§ Work instructions:
a: Reproduce the metapaths tutorial word for word from "# for comparison" to "the example dataset.".
b: According to the metapaths tutorial, which objects from package:stats are masked when igraph is attached?
c: Continue the metapaths tutorial from where it stops.

First, load the metapaths
package, as well as other
requisite packages.
# load packages
library(metapaths)
library(data.table)
library(magrittr)
# for comparison and visualization
library(igraph)
#>
#> Attaching package: 'igraph'
#> The following objects are masked from 'package:stats':
#>
#> decompose, spectrum
#> The following object is masked from 'package:base':
#>
#> union
Print the example dataset.
mtcars_node_list = get_node_list(mtcars_edge_list)
head(mtcars_node_list)
#> Node NodeType
#> 1: Porsche 914-2 Five
#> 2: Lotus Europa Five
#> 3: Merc 450SLC Three
#> 4: Merc 280 Four
#> 5: Datsun 710 Four
#> 6: Honda Civic Four
head(mtcars_edge_list)

(Rows from a dataset)
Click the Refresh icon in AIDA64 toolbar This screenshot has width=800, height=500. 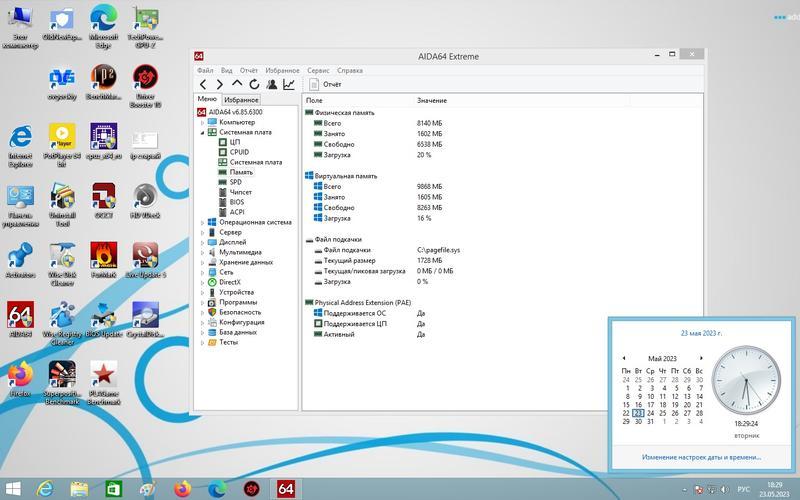point(254,85)
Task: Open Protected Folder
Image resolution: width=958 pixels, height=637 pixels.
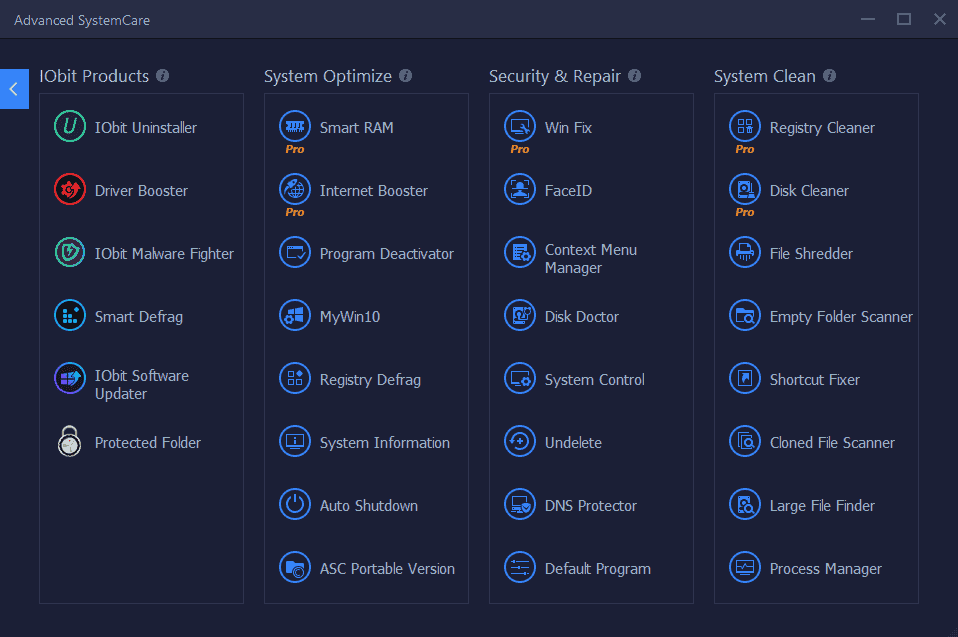Action: coord(147,442)
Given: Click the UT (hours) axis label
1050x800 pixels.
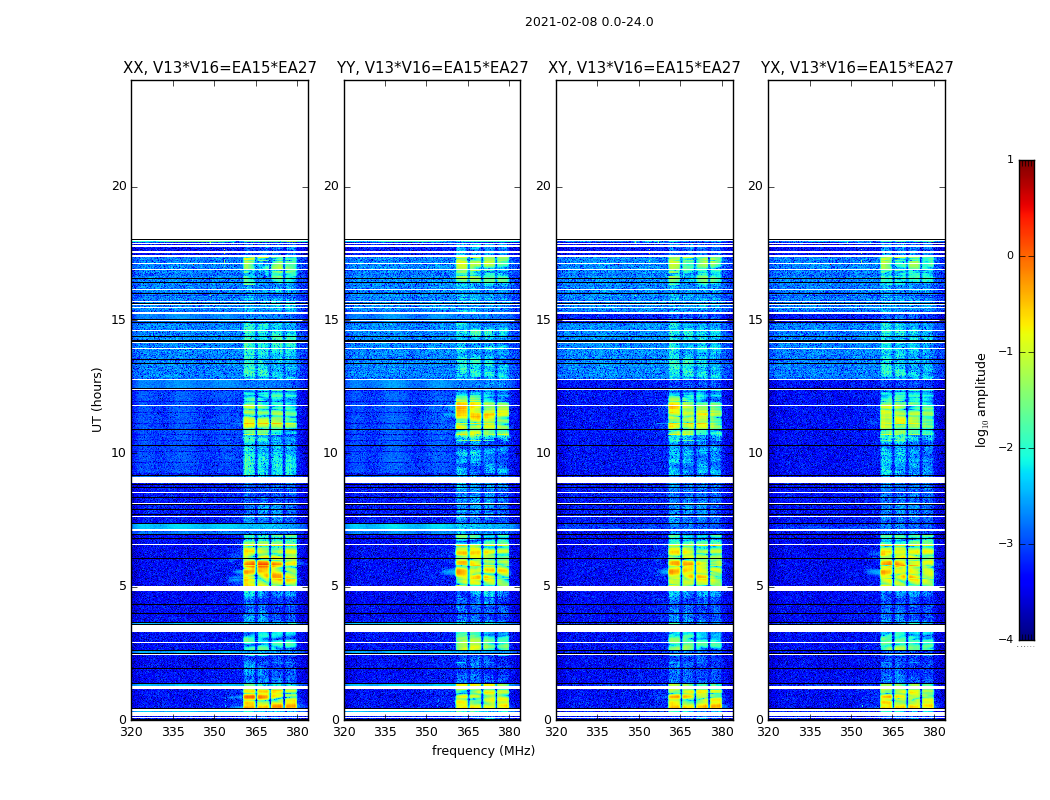Looking at the screenshot, I should (97, 400).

§ Answers for the tasks:
a:
# for comparison and visualization
library(igraph)
#>
#> Attaching package: 'igraph'
#> The following objects are masked from 'package:stats':
#>
#> decompose, spectrum
#> The following object is masked from 'package:base':
#>
#> union
Print the example dataset.

b: decompose and spectrum

c:
#> Origin Destination OriginType DestinationType
#> 1: Porsche 914-2 Merc 230 Five Four
#> 2: Lotus Europa Fiat 128 Five Four
#> 3: Merc 450SLC Valiant Three Three
#> 4: Merc 280 Duster 360 Four Three
#> 5: Datsun 710 Toyota Corolla Four Four
#> 6: Honda Civic Volvo 142E Four Four
Visualize the network as a graph.
mtcars_graph = graph.data.frame(mtcars_edge_list, vertices = mtcars_node_list, directed = T)
mtcars_col = factor(V(mtcars_graph)$NodeType)
plot(mtcars_graph, vertex.size = 15, vertex.label = NA, edge.arrow.size = .25, vertex.color = mtcars_col)
Get all node types.
mtcars_types = node_types(mtcars_edge_list, verbose = T)
#> Node Types:
#> - Five
#> - Three
#> - Four
Retrieve a list of unique nodes.
mtcars_nodes = all_nodes(mtcars_edge_list, verbose = T)
#> Total Node Count: 32
For a given node, find all neighbors of a specified type.
get_neighbors("Cadillac Fleetwood", "Three", mtcars_edge_list) %>%
cat(sep = "\n")
#> Merc 450SLC
#> Lincoln Continental
#> Dodge Challenger
#> Merc 450SL
For a given node, find all neighbors of series of types.
get_neighbors_type("Cadillac Fleetwood", c("Three", "Four"), mtcars_edge_list)
#> [[1]]
#> [1] "Merc 450SLC" "Lincoln Continental" "Dodge Challenger"
#> [4] "Merc 450SL"
#>
#> [[2]]
#> [1] "Merc 240D"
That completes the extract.